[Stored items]
***
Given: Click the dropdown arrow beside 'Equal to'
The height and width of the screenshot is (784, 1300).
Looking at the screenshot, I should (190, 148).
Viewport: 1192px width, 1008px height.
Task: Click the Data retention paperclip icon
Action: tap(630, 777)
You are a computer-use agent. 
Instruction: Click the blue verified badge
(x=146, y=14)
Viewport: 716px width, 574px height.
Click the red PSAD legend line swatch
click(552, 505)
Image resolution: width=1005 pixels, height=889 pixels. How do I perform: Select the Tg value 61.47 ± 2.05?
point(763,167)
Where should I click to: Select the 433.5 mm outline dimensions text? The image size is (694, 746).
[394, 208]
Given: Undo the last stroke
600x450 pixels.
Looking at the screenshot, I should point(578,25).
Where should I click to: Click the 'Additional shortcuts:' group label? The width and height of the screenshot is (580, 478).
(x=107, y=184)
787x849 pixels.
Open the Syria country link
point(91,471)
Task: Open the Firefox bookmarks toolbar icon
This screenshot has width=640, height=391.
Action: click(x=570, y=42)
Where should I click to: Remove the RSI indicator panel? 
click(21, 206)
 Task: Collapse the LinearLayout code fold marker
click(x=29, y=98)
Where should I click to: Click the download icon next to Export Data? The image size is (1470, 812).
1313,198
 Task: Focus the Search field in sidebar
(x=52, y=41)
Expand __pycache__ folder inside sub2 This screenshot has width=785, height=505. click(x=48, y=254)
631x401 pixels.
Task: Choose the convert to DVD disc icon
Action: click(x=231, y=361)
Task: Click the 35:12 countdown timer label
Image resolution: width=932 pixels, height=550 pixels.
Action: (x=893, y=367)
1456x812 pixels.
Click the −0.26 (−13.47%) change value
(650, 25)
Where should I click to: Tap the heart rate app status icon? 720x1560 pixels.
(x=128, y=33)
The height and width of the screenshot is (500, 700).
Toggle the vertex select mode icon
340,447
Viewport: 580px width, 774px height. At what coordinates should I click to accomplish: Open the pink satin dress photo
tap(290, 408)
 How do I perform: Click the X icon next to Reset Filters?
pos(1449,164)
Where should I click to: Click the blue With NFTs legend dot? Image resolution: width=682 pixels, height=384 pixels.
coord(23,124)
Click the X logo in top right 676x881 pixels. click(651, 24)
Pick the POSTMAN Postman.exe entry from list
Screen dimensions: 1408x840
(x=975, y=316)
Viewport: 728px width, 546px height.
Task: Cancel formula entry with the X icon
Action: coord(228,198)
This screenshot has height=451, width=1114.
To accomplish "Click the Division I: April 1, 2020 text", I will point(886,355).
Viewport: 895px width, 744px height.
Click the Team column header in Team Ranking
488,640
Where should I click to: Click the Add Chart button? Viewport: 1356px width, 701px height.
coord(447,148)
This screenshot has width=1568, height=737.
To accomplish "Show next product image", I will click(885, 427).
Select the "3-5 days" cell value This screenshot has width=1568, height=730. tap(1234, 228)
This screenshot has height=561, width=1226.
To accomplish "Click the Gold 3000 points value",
***
Show each line of the records above containing "Given".

Given: Click the dropdown arrow beside 'Equal to'
Given: Undo the last stroke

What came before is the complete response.